La importancia histórica del Ejército Nacional en escenarios internacionales se ha mantenido con el pasar del tiempo, desde sus inicios, hace ya más de 200 años, la relación con diferentes países ha venido ganando importancia de forma proporcional al crecimiento institucional. Recordamos que esos primeros apoyos de países europeos arribaron con el proceso independentista en lo que se conoció como la Legión Británica.

 

La institución ha seguido fortaleciendo esos lasos internacionales que hoy llevan a que militares del Ejército colombiano hagan presencia en todos los continentes, por lo que se hace importante remitirnos al papel que han jugado los Héroes Bicentenarios en episodios históricos del ámbito mundial, como la guerra de Corea y la guerra de Suez. Esta última, derivó en la posfirma del acuerdo Camp David, hecho por el cual se ha venido participando en la Fuerza Multinacional de Paz en la península del Sinaí, misión que no solamente vela por la seguridad multidimensional, sino por el progreso de la democracia alrededor del mundo.

 

Ahora bien, gracias al crecimiento de la agenda internacional de la institución, se crearon alianzas estratégicas como las Comisiones Mixtas y Reunión de Altos Mandos Militares, que pudieran ser fortalecidas en los marcos de las relaciones bilaterales, basadas en el intercambio de capacidades y conocimientos sobre asuntos de interés común. Estos instrumentos de cooperación incluyen las conferencias Bilaterales de Estado Mayor entre los Ejércitos de Colombia y Estados Unidos, Brasil, Argentina, Chile e Israel.

 

Simultáneamente, es preciso indicar que la Fuerza actualmente participa activamente en 58 mecanismos internacionales desde el nivel político-estratégico hasta el nivel operacional, demostrando cada vez más su compromiso por apoyar la política exterior colombiana y continuar promoviendo las capacidades adquiridas a lo largo del tiempo, como herramienta de soporte para la comunidad internacional.

 

Con respecto a la Organización de Naciones Unidas (ONU), el Ejército Nacional continúa con su empeño de apoyar los esfuerzos internacionales dirigidos a mantener la paz y seguridad, motivo por el cual a partir del año 2016 se han desplegado diferentes oficiales como observadores en dos misiones de paz de las Naciones Unidas (Provisional de las Naciones Unidas en el Líbano, Unifil, y Misión Multidimensional Integrada de Estabilización en la República Centroafricana, Minusca).

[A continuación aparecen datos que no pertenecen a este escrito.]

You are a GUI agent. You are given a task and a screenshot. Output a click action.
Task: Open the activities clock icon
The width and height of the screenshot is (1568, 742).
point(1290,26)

Por otra parte, desde el año 2013, con la suscripción del Acuerdo sobre Cooperación y Seguridad de la Información, Colombia ha buscado ampliar la cooperación con la Organización del Tratado del Atlántico Norte (Otan), siendo el más reciente avance la aprobación del Centro Internacional de Desminado (Cides) como Centro de Educación y Entrenamiento de la Alianza, proceso que inició en el año 2018 y con el que el Ejército Nacional de Colombia se ha posicionado como oferente de capacidades a nivel internacional.

 

Es importante mencionar que las relaciones internacionales dentro de la historia de la institución han sido parte de un esfuerzo continuo que demanda de toda la articulación y direccionamiento para afrontar los desafíos y nuevos retos en la hoja de ruta trazada hacia el año 2030. Por lo tanto, como principal enfoque de esta visión de futuro, la Fuerza proyecta cuatro líneas estratégicas orientadas de la siguiente forma:

 

En primer lugar la educación desde un portafolio con perspectiva de oferta y demanda, que permita atraer y exportar capacidades operacionales. En segundo lugar, la lucha contra el crimen organizado transnacional, como parte de la misión permanente que realiza el Ejército Nacional protegiendo la soberanía e integridad territorial. Tercero, el apoyo a la comunidad internacional, como parte del compromiso gubernamental en reciprocidad al acompañamiento y soporte brindado a Colombia durante el proceso de transición que ha venido desarrollando durante los últimos años. Finalmente, la cuarta línea se enfoca en la proyección internacional desde la óptica del posicionamiento institucional en los escenarios estratégicos de interés para la Fuerza, para que se exterioricen sus capacidades junto a Ejércitos del primer mundo, que posean tecnologías, experiencias y doctrina a la vanguardia del mundo moderno.